Cuando estos sujetos adquieren el cargo de jefes, su ego se infla aún más y sienten la imperiosa necesidad de expandirse. Supongo que ello hace que se decidan a ir dando charlas por doquier sobre el funcionamiento de su unidad. El encargado anterior de la misma nunca se ocupó de ese tipo de explicaciones y, no les queda más remedio, que subsanar tan craso error. Su agenda se llena de citas con las que ratificar su importancia.
Suelen intentar imitar, sin éxito, un porte aristocrático del estilo del de Cary Grant. Una combinación varonil, pícara y atractiva al tiempo. Incluso algunos afectan ese aire un poco duro de Clint Eastwood que sólo aporta la seguridad innata en uno mismo. El resultado final es una pose artificial que dista mucho de su pretensión. Queda lejos de ser varonil, y mucho menos atractiva (pese a ser de los que se cuidan con esmero pero, en su caso, entre atractivo y atildado hay un abismo insalvable). Lo que definitivamente da al traste con sus aspiraciones es la impresión que provocan: un blando baboso haciéndose pasar por duro. ¡Ridículo! Por si fuera poco, se les nota a la legua que tratan de interpretar un papel para el que no tienen cualidades.
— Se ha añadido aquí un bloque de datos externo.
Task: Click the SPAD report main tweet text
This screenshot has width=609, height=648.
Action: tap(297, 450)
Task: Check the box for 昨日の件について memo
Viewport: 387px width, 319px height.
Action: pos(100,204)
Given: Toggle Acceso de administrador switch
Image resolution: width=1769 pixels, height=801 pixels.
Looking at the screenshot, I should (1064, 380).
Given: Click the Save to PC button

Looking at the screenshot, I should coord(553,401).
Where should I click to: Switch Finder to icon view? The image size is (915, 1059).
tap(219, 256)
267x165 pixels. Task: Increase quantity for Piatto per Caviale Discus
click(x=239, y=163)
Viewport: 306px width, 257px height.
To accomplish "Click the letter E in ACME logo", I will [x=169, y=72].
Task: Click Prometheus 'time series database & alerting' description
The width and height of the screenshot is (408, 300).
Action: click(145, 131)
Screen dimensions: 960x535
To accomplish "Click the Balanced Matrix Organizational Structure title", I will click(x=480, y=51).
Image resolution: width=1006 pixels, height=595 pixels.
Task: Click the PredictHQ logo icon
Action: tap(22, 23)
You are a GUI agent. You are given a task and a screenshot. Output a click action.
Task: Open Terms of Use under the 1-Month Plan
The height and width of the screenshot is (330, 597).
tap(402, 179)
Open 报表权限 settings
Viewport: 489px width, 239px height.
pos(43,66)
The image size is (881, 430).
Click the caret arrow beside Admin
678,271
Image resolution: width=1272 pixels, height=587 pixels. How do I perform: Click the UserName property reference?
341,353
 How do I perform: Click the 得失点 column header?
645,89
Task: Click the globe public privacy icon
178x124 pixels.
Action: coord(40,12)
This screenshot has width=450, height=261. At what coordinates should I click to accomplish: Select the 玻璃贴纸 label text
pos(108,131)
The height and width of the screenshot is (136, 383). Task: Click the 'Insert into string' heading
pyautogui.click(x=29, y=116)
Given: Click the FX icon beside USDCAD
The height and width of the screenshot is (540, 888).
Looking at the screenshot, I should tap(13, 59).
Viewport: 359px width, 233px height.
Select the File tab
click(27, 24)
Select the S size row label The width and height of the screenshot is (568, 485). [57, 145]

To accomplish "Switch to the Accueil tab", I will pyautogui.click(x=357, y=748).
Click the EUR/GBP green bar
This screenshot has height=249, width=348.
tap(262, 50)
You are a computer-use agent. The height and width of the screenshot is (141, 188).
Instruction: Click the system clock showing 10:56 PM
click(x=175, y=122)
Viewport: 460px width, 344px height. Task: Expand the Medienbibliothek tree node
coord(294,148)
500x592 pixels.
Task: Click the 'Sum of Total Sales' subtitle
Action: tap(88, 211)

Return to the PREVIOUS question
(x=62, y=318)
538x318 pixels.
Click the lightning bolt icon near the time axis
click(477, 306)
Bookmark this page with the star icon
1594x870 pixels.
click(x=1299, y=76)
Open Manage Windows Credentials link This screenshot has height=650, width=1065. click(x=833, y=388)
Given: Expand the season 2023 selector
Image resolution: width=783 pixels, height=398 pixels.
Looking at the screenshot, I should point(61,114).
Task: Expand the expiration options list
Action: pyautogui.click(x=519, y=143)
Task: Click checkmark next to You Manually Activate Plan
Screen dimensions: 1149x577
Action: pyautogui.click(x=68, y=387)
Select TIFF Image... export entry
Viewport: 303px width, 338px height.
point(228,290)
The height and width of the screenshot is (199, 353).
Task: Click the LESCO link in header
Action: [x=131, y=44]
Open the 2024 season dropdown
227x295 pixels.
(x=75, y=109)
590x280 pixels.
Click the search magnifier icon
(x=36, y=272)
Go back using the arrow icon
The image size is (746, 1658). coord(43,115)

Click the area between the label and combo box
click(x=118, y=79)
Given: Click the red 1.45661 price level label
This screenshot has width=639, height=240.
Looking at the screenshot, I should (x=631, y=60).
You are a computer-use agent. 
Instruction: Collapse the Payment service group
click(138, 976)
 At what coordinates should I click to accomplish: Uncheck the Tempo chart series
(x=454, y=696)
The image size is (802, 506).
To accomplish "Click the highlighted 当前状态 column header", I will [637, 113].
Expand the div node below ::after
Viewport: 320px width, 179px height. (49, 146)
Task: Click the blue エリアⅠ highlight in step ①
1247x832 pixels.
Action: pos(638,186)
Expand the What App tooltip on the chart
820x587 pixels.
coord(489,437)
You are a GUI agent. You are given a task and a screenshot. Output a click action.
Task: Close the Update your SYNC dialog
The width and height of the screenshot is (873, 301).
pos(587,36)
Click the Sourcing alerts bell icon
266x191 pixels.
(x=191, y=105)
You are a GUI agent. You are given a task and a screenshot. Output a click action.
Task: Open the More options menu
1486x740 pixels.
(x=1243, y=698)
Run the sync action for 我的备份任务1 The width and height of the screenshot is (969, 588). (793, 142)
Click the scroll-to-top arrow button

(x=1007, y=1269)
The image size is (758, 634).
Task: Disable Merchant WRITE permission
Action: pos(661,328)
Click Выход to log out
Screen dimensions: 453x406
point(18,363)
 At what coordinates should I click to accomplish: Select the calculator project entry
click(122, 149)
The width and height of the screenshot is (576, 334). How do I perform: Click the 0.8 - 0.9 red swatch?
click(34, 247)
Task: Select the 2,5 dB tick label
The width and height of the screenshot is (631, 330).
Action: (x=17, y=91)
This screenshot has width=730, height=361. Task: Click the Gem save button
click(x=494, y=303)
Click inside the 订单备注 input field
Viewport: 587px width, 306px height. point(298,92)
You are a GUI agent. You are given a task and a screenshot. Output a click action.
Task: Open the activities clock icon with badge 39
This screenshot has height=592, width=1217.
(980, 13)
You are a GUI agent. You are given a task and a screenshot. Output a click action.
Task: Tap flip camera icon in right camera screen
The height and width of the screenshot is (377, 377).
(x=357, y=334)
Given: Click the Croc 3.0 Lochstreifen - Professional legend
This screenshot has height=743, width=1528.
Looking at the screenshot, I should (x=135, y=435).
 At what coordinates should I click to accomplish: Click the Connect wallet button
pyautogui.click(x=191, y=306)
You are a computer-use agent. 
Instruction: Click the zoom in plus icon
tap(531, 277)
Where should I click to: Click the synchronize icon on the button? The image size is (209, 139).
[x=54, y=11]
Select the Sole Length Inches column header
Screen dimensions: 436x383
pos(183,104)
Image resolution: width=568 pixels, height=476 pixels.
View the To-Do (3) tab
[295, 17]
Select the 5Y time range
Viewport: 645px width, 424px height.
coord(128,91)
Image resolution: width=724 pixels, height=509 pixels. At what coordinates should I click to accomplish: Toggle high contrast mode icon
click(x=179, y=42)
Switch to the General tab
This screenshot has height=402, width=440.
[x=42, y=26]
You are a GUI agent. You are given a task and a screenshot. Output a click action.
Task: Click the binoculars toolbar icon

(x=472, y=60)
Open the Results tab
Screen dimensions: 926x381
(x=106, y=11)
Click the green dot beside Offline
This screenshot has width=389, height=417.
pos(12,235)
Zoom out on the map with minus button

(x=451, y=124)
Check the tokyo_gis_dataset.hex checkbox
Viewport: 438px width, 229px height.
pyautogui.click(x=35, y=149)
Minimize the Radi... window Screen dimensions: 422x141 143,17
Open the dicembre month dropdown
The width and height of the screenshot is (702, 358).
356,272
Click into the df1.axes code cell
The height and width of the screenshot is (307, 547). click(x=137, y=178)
Aún así, les das una oportunidad que tiran por la borda en cuanto empiezan a hablar. Inicialmente piensas que el rollo que están soltando se trata de la introducción y que, de ahí, pasaran al meollo interesante de su discurso. Enseguida te das cuenta de que su circunloquio se prolonga indefinidamente y que en eso consiste en realidad toda la charla. Con su oratoria consiguen no decir nada en una hora, lo que no está exento de mérito. La verdadera finalidad de todo el paripé organizado se resume en deleitarse en la autoescucha. A veces me da pena la corte que le acompaña, sobre todo cuando pienso que las pobres tienen que sufrirle al terminar ya que, cuando ¡al fin! se marcha, le tienen que seguir y, para colmo, trabajan con y para él. Tras la experiencia, te das cuenta de la suerte que tienes de estar en tu servicio, rodeada de cirujanos y, además, has aprendido algo fundamental: has fichado al personaje en cuestión y puedes evitar que te vuelva a pillar en otra semejante.